5. Did the organization do anything to celebrate the day?

iGEM doesn't do anything in particular to celebrate International Women's Day, but we do advertise events to our members. We always try to take iGEM members to the YWCA's annual International Women's Day event, which features amazing female speakers and performances. This year, we also supported the Women's Center in their programming for A Day Without Women. 

6. What are your thoughts on the recent campus march for the women assaulted at SAE?

I thought the march was extremely important, and I'm glad it happened. I was able to attend the rally afterwards and hearing the stories of survivors was very powerful and necessary. I appreciated that the march was organized by a diverse set of people and that it very much centered survivors. I think it's also important to remember that SAE is not the only fraternity at which assaults occur, and that misogyny and sexual assault are a problem with the culture of fraternity life in general. But the march was a moving event that addressed all of this, and I hope that all those who attended continue to fight against sexual assault.

7. Does iGEM have any events coming up? If so, what are they?

In April, iGEM will be holding our annual 5K to support Girl Up! Be on the lookout for our Facebook event next quarter! Our annual leadership summit for middle school girls also takes place in May.

8. What was your favorite sign you saw from the women's marches all over the world?

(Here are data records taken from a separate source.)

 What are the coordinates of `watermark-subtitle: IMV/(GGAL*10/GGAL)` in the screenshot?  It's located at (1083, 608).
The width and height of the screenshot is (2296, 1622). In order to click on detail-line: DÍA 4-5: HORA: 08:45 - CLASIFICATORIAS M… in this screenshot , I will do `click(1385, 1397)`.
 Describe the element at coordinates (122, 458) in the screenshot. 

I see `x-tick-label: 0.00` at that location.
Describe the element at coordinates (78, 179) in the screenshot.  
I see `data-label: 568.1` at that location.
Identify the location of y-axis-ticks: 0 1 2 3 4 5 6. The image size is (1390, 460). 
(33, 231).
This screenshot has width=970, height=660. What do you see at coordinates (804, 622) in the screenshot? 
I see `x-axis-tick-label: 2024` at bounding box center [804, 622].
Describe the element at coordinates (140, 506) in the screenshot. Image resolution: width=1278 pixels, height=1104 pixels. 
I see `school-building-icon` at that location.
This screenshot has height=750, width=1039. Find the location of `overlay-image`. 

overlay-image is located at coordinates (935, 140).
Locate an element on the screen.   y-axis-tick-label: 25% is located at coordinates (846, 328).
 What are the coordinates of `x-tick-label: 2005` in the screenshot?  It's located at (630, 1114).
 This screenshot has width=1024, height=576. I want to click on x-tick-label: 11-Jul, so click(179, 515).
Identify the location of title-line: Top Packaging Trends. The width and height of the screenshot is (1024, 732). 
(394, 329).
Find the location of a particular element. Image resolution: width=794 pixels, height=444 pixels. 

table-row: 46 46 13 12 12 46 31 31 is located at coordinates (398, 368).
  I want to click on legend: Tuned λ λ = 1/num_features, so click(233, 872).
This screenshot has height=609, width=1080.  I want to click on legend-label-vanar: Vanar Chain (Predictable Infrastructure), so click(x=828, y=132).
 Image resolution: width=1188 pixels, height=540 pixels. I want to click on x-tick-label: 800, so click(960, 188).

I LOVED the sign that went viral that said "Don't forget: white women voted for Trump." Accountability is important, remembering complacency is important and challenging privilege is important. I think that sign spoke to all of these things.

9. Who is your favorite celebrity feminist and why?

I really, really love Viola Davis. I mean, her acting talent is incredible. Of course, I also love the intersectional approach she brings to feminism, and how she's not afraid to talk about the struggles she has faced as a Black woman in an industry that is often racist and sexist.